Imagine we would not increase the time delay for a time window like day 8-35 but keep the 24-48 hour delay we have today. In such a 8-35 day window, the destination website may have learned a lot about the user. That gives a bad actor the opportunity to only trigger conversion for a small set of users, for instance only the ones who've purchased the gold package, only the ones who've reached level 20 in the game, or only the ones who've linked their brokerage account. By doing such cherry-picking and doing it on specific days, the bad actor could know that a specific attribution report is connected to a specific user.

Example: "I only triggered a conversion for Peter, John, and Amanda on December 17 so any reports on December 16-18 will be for them and I'll learn who of those three I acquired through advertising, from which publisher sites, and for which ad campaign."

A key part of the opportunity to do so is the long window of day 8-35 in which the bad actor can trigger the conversion.

By increasing the delay, we significantly limit the opportunity to leverage the long conversion time window for such cherry-picking.

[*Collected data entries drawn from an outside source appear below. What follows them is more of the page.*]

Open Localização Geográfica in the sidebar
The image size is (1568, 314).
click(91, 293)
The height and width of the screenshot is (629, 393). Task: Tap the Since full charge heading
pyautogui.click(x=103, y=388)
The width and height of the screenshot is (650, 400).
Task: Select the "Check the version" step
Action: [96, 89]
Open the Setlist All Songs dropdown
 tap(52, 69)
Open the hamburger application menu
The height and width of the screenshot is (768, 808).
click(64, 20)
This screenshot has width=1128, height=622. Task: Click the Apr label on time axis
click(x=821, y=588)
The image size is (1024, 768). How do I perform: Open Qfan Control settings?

There are my $0.02 and it's possible my lack of understanding of your explained threat clouds my judgement here a bit.

I hope I managed to clarify. As always, thanks for commenting!

dialtone commented 2 years ago

Isn't the example you provide with Peter, John and Amanda inevitable in any case? The window of conversion doesn't matter if you only trigger it for a carefully selected subset of users. You can just extend that December 16-18 to 16-22 and your reasoning would be unchanged.

It also doesn't seem to be a particular escalation to go from having actual sensitive information, like your brokerage account, to knowing that you have it now because you clicked an ad 8-35 days ago.

On the other hand, the case for all products that aren't impulse purchases, that you will finalize within 7 days of clicking an ad, is in worse shape than all of those that are impulse purchases because of the additional delay introduced in each subsequent reporting window.

Anyway, I suppose we can chat on the call today :). cheers and thanks for clarifying.

dialtone commented 2 years ago

I think I understand the misunderstanding I had on this. I rest my case on the delay, but the decrease of the bits available seems excessive, already there aren't that many available to do much with them.